*MATERIAL TO PROCESS*.
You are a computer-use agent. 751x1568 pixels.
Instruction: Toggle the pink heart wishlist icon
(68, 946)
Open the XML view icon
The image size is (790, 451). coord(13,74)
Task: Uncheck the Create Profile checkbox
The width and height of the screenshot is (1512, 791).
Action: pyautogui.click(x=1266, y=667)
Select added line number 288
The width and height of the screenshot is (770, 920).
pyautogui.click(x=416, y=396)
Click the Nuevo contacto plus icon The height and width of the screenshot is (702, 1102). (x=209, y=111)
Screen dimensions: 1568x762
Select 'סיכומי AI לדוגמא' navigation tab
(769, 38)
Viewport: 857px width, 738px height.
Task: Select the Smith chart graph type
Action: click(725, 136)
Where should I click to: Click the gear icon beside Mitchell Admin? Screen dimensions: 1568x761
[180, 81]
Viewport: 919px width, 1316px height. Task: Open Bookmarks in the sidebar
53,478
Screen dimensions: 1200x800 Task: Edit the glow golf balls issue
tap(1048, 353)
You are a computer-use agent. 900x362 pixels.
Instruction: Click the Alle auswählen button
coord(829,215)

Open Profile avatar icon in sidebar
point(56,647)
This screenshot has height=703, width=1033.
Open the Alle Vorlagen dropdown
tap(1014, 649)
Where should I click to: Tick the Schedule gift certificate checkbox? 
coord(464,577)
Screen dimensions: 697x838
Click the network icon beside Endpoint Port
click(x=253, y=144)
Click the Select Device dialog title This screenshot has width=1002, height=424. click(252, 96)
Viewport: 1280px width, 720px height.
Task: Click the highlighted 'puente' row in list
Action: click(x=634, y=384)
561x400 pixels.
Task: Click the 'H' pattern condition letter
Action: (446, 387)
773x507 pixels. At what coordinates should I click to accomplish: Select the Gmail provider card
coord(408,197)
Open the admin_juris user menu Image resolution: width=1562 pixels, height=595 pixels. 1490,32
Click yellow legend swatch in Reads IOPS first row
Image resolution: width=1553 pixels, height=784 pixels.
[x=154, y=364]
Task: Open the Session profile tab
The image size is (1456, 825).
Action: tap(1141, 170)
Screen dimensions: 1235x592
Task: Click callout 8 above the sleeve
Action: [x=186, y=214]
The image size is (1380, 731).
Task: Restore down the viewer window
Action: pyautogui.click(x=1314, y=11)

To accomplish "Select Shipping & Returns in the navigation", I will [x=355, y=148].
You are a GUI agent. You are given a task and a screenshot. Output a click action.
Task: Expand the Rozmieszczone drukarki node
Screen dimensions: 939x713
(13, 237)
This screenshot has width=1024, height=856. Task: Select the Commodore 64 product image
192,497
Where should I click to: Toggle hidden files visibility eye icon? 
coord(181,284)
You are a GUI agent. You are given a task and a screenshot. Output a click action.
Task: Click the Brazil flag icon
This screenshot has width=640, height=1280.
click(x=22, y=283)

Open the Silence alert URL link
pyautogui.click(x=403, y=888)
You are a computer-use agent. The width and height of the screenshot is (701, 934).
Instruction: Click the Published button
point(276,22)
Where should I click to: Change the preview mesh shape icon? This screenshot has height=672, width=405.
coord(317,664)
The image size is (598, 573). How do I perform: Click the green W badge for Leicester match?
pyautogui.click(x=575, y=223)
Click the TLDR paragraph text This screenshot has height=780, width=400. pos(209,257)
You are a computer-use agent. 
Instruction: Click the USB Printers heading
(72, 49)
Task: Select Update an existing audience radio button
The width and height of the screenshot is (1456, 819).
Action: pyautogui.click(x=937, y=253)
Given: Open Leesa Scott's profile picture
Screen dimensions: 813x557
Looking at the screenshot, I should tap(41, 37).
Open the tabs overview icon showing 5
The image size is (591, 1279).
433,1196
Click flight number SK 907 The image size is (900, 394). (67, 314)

*REQUIRED WORK*.
Write the opening line of the data above and every line after it, exactly, stopping once you have written the line with "Task: Open the Session profile tab".

*ANSWER TO THIS EXERCISE*.
You are a computer-use agent. 751x1568 pixels.
Instruction: Toggle the pink heart wishlist icon
(68, 946)
Open the XML view icon
The image size is (790, 451). coord(13,74)
Task: Uncheck the Create Profile checkbox
The width and height of the screenshot is (1512, 791).
Action: pyautogui.click(x=1266, y=667)
Select added line number 288
The width and height of the screenshot is (770, 920).
pyautogui.click(x=416, y=396)
Click the Nuevo contacto plus icon The height and width of the screenshot is (702, 1102). (x=209, y=111)
Screen dimensions: 1568x762
Select 'סיכומי AI לדוגמא' navigation tab
(769, 38)
Viewport: 857px width, 738px height.
Task: Select the Smith chart graph type
Action: click(725, 136)
Where should I click to: Click the gear icon beside Mitchell Admin? Screen dimensions: 1568x761
[180, 81]
Viewport: 919px width, 1316px height. Task: Open Bookmarks in the sidebar
53,478
Screen dimensions: 1200x800 Task: Edit the glow golf balls issue
tap(1048, 353)
You are a computer-use agent. 900x362 pixels.
Instruction: Click the Alle auswählen button
coord(829,215)

Open Profile avatar icon in sidebar
point(56,647)
This screenshot has height=703, width=1033.
Open the Alle Vorlagen dropdown
tap(1014, 649)
Where should I click to: Tick the Schedule gift certificate checkbox? 
coord(464,577)
Screen dimensions: 697x838
Click the network icon beside Endpoint Port
click(x=253, y=144)
Click the Select Device dialog title This screenshot has width=1002, height=424. click(252, 96)
Viewport: 1280px width, 720px height.
Task: Click the highlighted 'puente' row in list
Action: click(x=634, y=384)
561x400 pixels.
Task: Click the 'H' pattern condition letter
Action: (446, 387)
773x507 pixels. At what coordinates should I click to accomplish: Select the Gmail provider card
coord(408,197)
Open the admin_juris user menu Image resolution: width=1562 pixels, height=595 pixels. 1490,32
Click yellow legend swatch in Reads IOPS first row
Image resolution: width=1553 pixels, height=784 pixels.
[x=154, y=364]
Task: Open the Session profile tab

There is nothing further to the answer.